» YOUR ASSIGNMENT: Copy out the data so that nothing differs from the original.

» DATA:
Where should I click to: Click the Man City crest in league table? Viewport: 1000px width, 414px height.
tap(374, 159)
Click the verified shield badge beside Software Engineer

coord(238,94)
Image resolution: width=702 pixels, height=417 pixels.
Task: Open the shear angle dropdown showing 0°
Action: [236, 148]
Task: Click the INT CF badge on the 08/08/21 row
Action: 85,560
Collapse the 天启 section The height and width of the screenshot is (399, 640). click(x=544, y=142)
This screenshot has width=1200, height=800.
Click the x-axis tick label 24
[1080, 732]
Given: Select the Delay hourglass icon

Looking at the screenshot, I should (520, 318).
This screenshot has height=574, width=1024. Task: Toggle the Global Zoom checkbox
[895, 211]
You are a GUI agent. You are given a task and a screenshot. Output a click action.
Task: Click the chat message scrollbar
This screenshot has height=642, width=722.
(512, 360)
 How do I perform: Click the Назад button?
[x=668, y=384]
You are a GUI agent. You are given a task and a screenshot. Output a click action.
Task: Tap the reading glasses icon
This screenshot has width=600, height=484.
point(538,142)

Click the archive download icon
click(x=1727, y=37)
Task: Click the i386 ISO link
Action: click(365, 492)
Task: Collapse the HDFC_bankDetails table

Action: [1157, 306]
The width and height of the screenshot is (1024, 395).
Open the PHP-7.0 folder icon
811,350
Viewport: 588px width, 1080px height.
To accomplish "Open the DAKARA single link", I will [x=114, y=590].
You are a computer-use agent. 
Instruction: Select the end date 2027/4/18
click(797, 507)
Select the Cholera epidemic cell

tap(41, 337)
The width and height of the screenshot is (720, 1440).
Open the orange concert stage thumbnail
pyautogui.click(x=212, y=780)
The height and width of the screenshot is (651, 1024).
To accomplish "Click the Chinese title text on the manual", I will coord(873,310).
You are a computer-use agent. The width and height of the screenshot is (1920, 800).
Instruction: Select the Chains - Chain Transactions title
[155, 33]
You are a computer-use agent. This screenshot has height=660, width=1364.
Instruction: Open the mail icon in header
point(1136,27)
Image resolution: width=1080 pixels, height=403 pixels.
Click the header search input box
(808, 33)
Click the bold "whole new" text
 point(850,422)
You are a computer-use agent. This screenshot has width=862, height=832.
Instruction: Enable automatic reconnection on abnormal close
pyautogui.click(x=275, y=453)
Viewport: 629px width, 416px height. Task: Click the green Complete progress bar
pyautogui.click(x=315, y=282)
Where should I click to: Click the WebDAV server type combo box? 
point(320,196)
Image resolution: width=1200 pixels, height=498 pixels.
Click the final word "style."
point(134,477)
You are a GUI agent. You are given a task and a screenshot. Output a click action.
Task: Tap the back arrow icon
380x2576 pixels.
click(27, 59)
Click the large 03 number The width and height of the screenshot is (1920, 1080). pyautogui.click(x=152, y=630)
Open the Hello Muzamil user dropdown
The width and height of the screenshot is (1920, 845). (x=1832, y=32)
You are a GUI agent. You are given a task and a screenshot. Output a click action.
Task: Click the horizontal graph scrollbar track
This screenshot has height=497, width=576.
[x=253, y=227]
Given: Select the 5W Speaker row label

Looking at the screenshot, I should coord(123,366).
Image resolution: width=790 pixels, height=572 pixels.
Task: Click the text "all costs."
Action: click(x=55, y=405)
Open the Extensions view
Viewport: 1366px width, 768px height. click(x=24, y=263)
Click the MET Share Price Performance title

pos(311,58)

» YOUR RESPONSE:
Where should I click to: Click the Man City crest in league table? Viewport: 1000px width, 414px height.
tap(374, 159)
Click the verified shield badge beside Software Engineer

coord(238,94)
Image resolution: width=702 pixels, height=417 pixels.
Task: Open the shear angle dropdown showing 0°
Action: [236, 148]
Task: Click the INT CF badge on the 08/08/21 row
Action: 85,560
Collapse the 天启 section The height and width of the screenshot is (399, 640). click(x=544, y=142)
This screenshot has width=1200, height=800.
Click the x-axis tick label 24
[1080, 732]
Given: Select the Delay hourglass icon

Looking at the screenshot, I should (520, 318).
This screenshot has height=574, width=1024. Task: Toggle the Global Zoom checkbox
[895, 211]
You are a GUI agent. You are given a task and a screenshot. Output a click action.
Task: Click the chat message scrollbar
This screenshot has height=642, width=722.
(512, 360)
 How do I perform: Click the Назад button?
[x=668, y=384]
You are a GUI agent. You are given a task and a screenshot. Output a click action.
Task: Tap the reading glasses icon
This screenshot has width=600, height=484.
point(538,142)

Click the archive download icon
click(x=1727, y=37)
Task: Click the i386 ISO link
Action: click(365, 492)
Task: Collapse the HDFC_bankDetails table

Action: [1157, 306]
The width and height of the screenshot is (1024, 395).
Open the PHP-7.0 folder icon
811,350
Viewport: 588px width, 1080px height.
To accomplish "Open the DAKARA single link", I will [x=114, y=590].
You are a computer-use agent. 
Instruction: Select the end date 2027/4/18
click(797, 507)
Select the Cholera epidemic cell

tap(41, 337)
The width and height of the screenshot is (720, 1440).
Open the orange concert stage thumbnail
pyautogui.click(x=212, y=780)
The height and width of the screenshot is (651, 1024).
To accomplish "Click the Chinese title text on the manual", I will coord(873,310).
You are a computer-use agent. The width and height of the screenshot is (1920, 800).
Instruction: Select the Chains - Chain Transactions title
[155, 33]
You are a computer-use agent. This screenshot has height=660, width=1364.
Instruction: Open the mail icon in header
point(1136,27)
Image resolution: width=1080 pixels, height=403 pixels.
Click the header search input box
(808, 33)
Click the bold "whole new" text
 point(850,422)
You are a computer-use agent. This screenshot has width=862, height=832.
Instruction: Enable automatic reconnection on abnormal close
pyautogui.click(x=275, y=453)
Viewport: 629px width, 416px height. Task: Click the green Complete progress bar
pyautogui.click(x=315, y=282)
Where should I click to: Click the WebDAV server type combo box? 
point(320,196)
Image resolution: width=1200 pixels, height=498 pixels.
Click the final word "style."
point(134,477)
You are a GUI agent. You are given a task and a screenshot. Output a click action.
Task: Tap the back arrow icon
380x2576 pixels.
click(27, 59)
Click the large 03 number The width and height of the screenshot is (1920, 1080). pyautogui.click(x=152, y=630)
Open the Hello Muzamil user dropdown
The width and height of the screenshot is (1920, 845). (x=1832, y=32)
You are a GUI agent. You are given a task and a screenshot. Output a click action.
Task: Click the horizontal graph scrollbar track
This screenshot has height=497, width=576.
[x=253, y=227]
Given: Select the 5W Speaker row label

Looking at the screenshot, I should coord(123,366).
Image resolution: width=790 pixels, height=572 pixels.
Task: Click the text "all costs."
Action: click(x=55, y=405)
Open the Extensions view
Viewport: 1366px width, 768px height. click(x=24, y=263)
Click the MET Share Price Performance title

pos(311,58)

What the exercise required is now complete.